Let $u$ be the harmonic function on $\Bbb{R}^n$, we can build the following estimate using the inverse Poincare inequality:
$$\int_{B_{2r}}u^2 \ge (1+c(n)) \int_{B_r}u^2 \tag{*}$$ Where $c(n)$ is a strict positive constant.
My question is why this estimate bound the rate of decay.from the expression we see $u^2$ can not decay too fast in order to have constribution to the integral, can we deduce the explicit bound for the dacay of the harmonic function from (*)
You can not have real decay estimates, as that would imply that your function is constant. So if you would have any estimate which emplies that $u(x) \to 0$ as $|x| \to \infty$, your function would already be constant by Liousvilles theorem.

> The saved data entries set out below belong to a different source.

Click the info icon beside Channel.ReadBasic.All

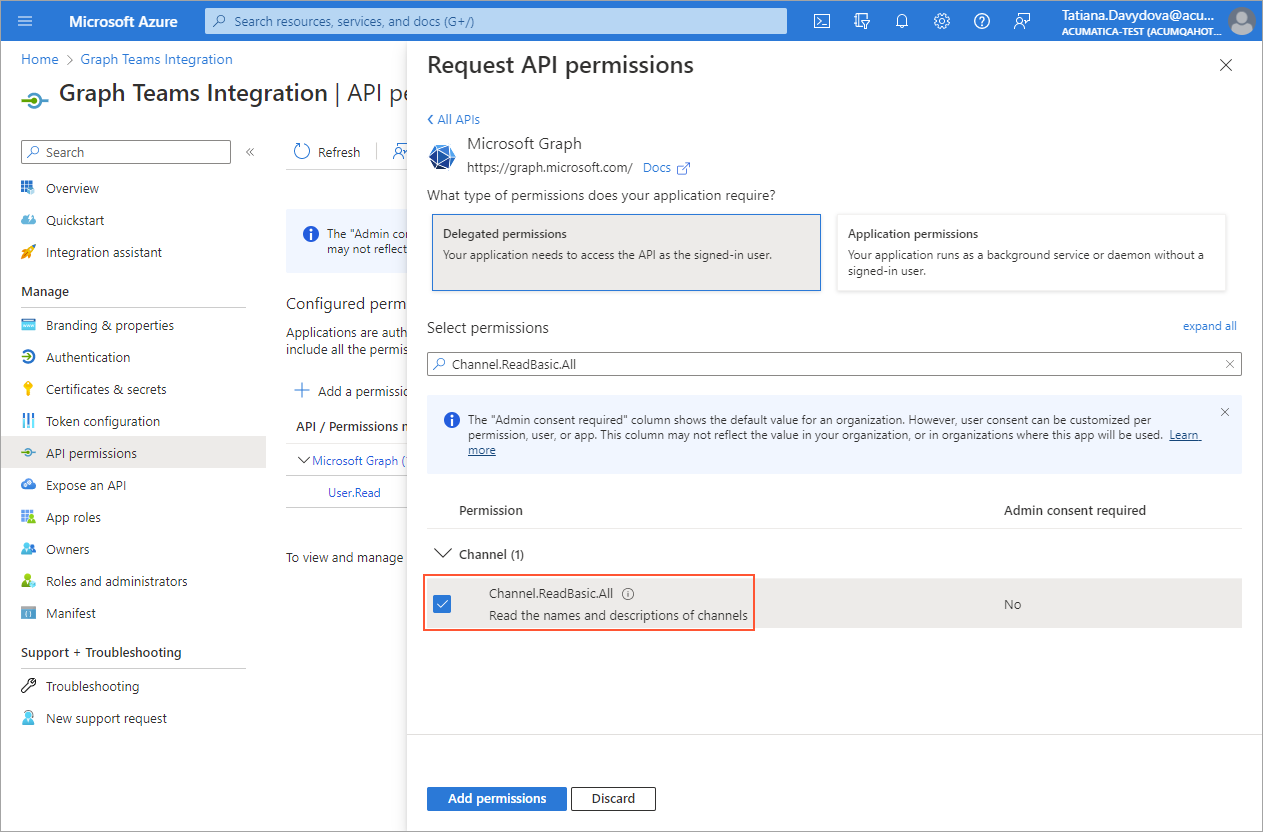(x=628, y=594)
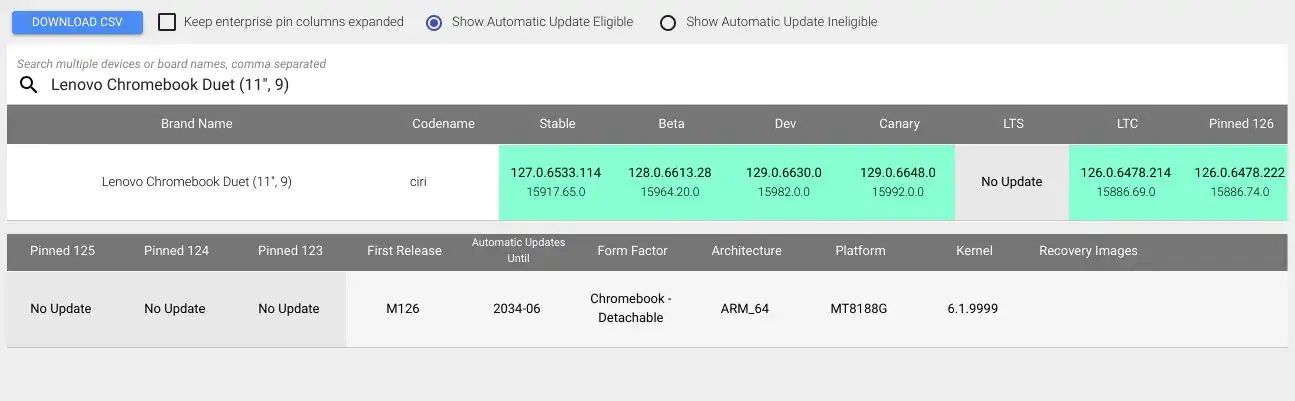Enable keep enterprise pin columns expanded

pos(167,22)
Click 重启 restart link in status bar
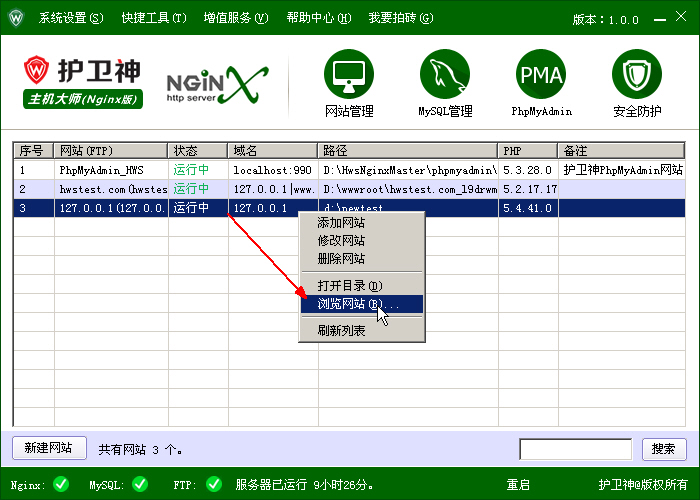The image size is (700, 500). click(x=518, y=485)
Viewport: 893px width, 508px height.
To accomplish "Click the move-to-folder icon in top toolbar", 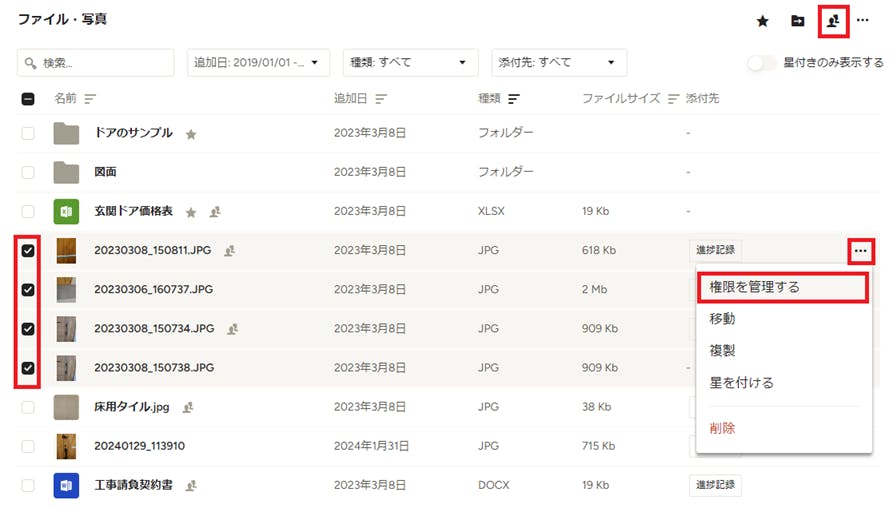I will [798, 21].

However, my best guess is to express everything in terms of $$ f(r):=\int_{B_1(0)}u(rx)^2r^n dx $$ Note that this integral is never vanishing for $r\neq 0$, since it would imply that f is equal to $0$ otherwise. Rewrite the inequality to $$ \frac{f(2r)}{f(r)}\geq 1+C \iff \ln(f(2r))-\ln(f(r))>\ln(1+C) $$ However, we can repeat that process: $$ \ln(f(2^kr))-\ln(f(r))>k\ln(1+C) $$ In particular, we can e.g. take $r=1$: $$ \ln(f(2^k))>\ln(f(1))+k\ln(1+C) $$ And taking exponential yields: $$ \int_{B_{2^k}(0)}u(x)^2dx \geq e^k e^{f(1)}e^{1+C}=C(f(1),n)e^k $$ This is expected, as e.g. multiples of your harmonic function should satisfy different growth estimates.